Hungarian Prime Minister Viktor Orbán is refusing to approve the extension of EU sanctions against Russia, which complicates the process of allocating loans to Ukraine using frozen Russian assets, in an effort to help U.S. presidential candidate Donald Trump.
This was reported by Politico, citing informed sources.
Recently, Hungary decided not to approve an important EU decision related to the U.S. involvement in a G7 loan to Ukraine until after the U.S. presidential election. This loan would be repaid using frozen Russian assets.
According to the report, Washington is pushing for the EU to extend the sanctions’ duration to at least 36 months. Under the current rules, EU sanctions must be renewed every six months.
While all other EU leaders support extending the sanctions period as requested by the U.S., Orbán is resisting. EU rules require unanimous approval from all 27 member states for any changes to the sanctions regime.
“If we don’t resolve this by extending the sanctions, it will cost the EU—including Hungary—more money,” noted an anonymous EU diplomat.
For European countries, including Hungary, the costs would be higher without U.S. involvement. However, according to the report, Orbán sees this as a small price to pay, as it would help him “buy goodwill” with the Republican candidate.
“They (Hungary) don’t care if Europe has to pay more. It’s about helping Trump,” said another EU diplomat.
If Brussels and Washington jointly approve the loan, the Republican candidate could be linked to it for a long time. However, if the funds are approved without U.S. participation, Trump would not have such a commitment, the report says.

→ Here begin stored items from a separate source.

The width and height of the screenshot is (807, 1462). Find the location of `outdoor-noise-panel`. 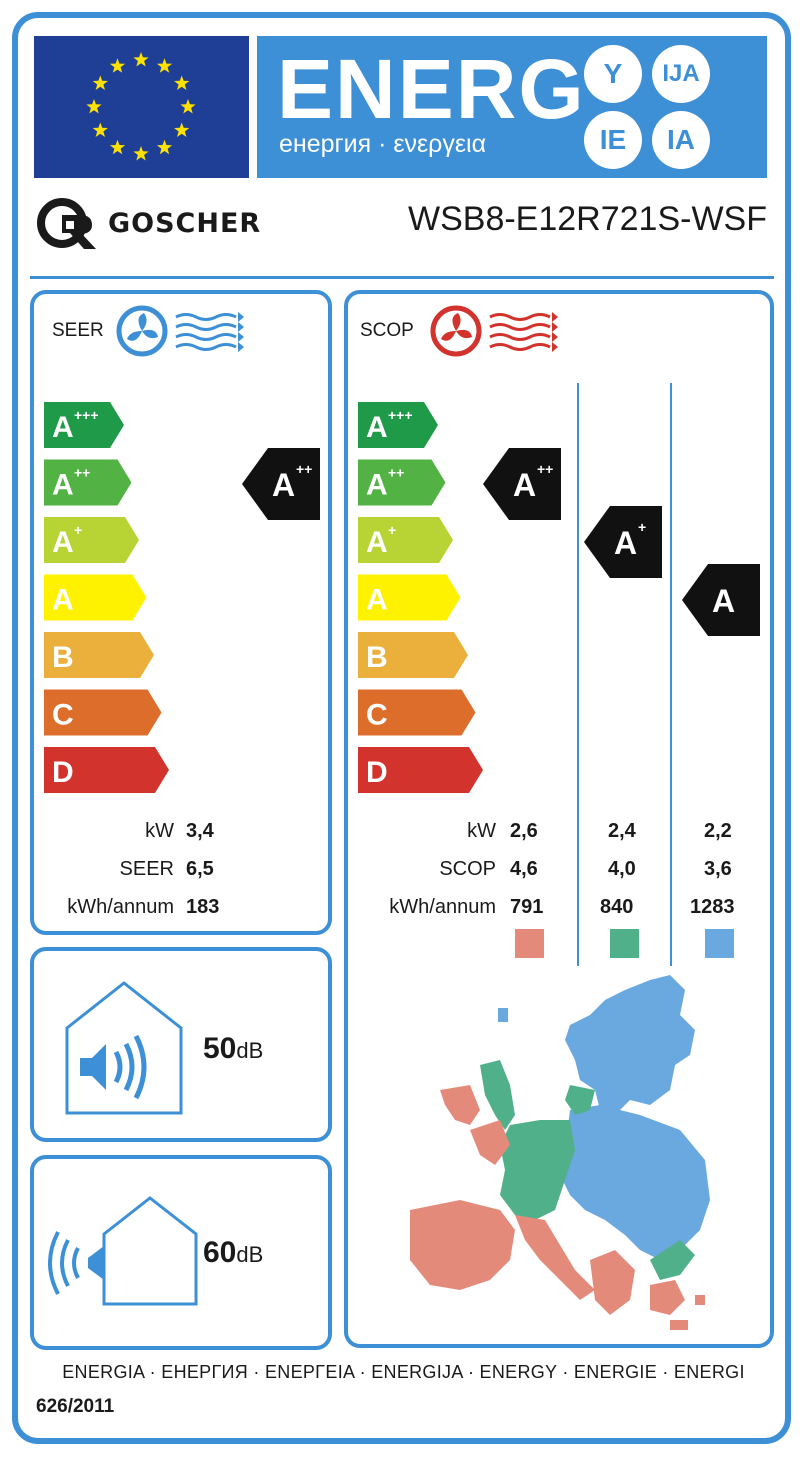

outdoor-noise-panel is located at coordinates (181, 1252).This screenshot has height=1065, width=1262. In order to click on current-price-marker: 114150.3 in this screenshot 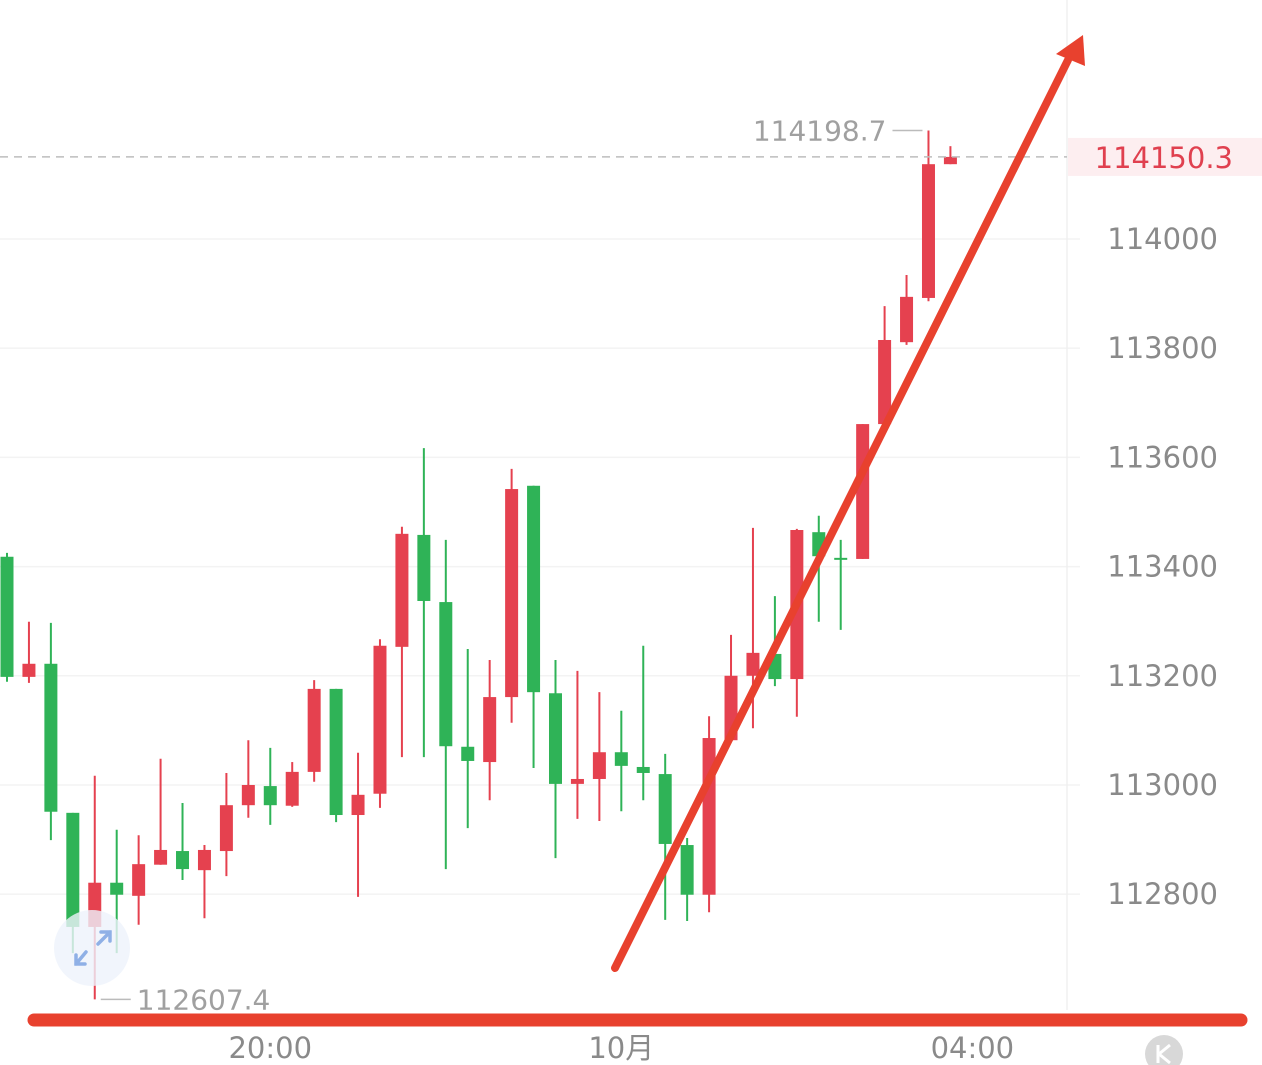, I will do `click(631, 156)`.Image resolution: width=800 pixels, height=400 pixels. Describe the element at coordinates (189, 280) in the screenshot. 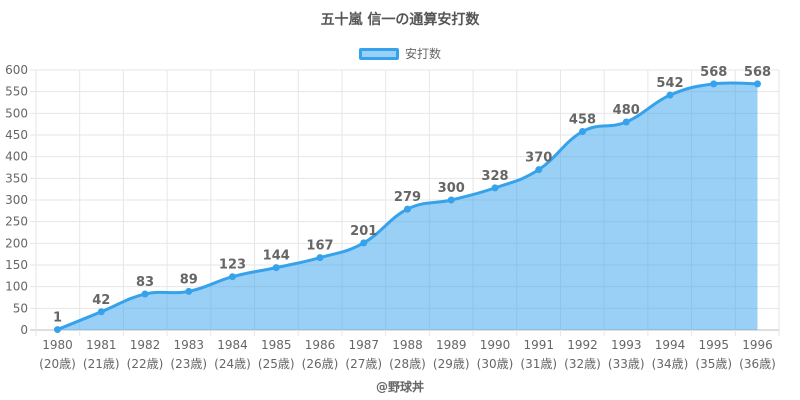

I see `data-label: 89` at that location.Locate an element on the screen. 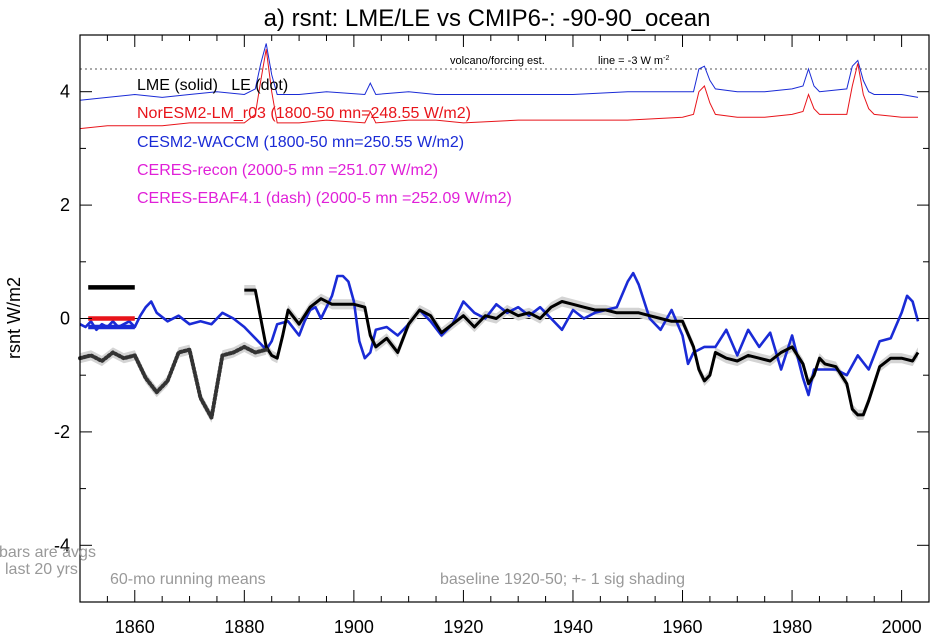  legend-entry-noresm: NorESM2-LM_r03 (1800-50 mn=248.55 W/m2) is located at coordinates (304, 114).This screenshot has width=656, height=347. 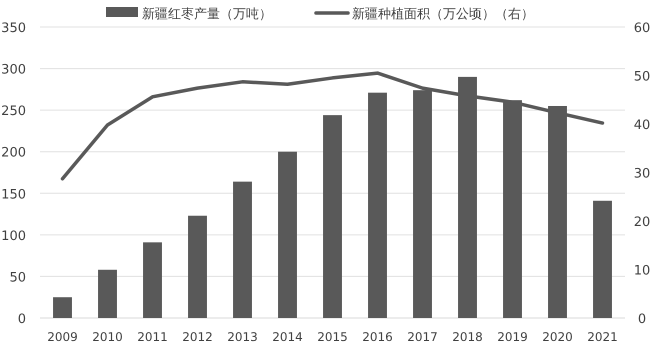 I want to click on y-tick-label: 200, so click(x=14, y=154).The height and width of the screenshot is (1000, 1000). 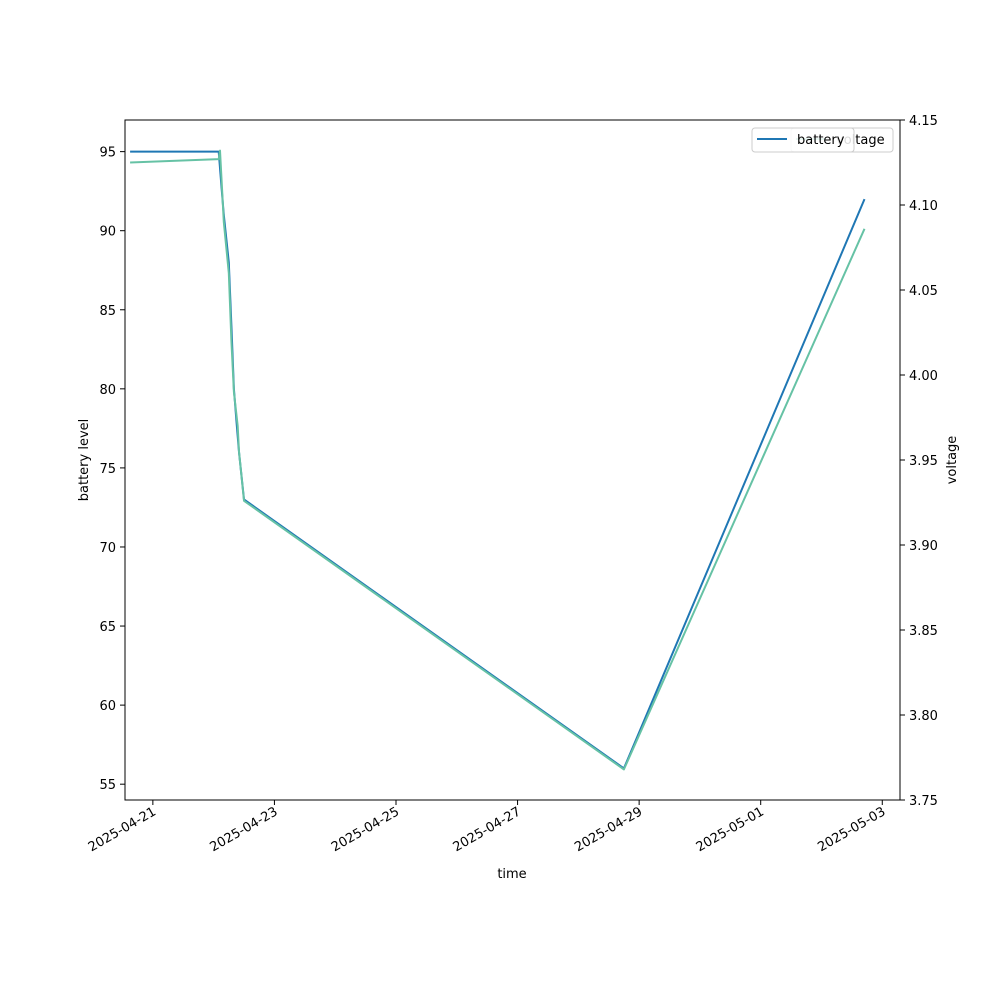 I want to click on x-tick-label: 2025-04-23, so click(x=244, y=830).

The plan involves a $50 billion loan for Ukraine, agreed upon by G7 leaders, which would be repaid using profits from the frozen Russian assets—essentially making it a loan that Ukraine would not have to repay.
Under the plan, the EU would contribute €35 billion, with the rest coming from other G7 countries. The U.S. is keen for the EU to change the sanctions renewal period from the current six months to a longer term to ensure that Russian assets remain frozen. Hungary’s blockade concerns this decision within the EU, not the “European” portion of the loan itself.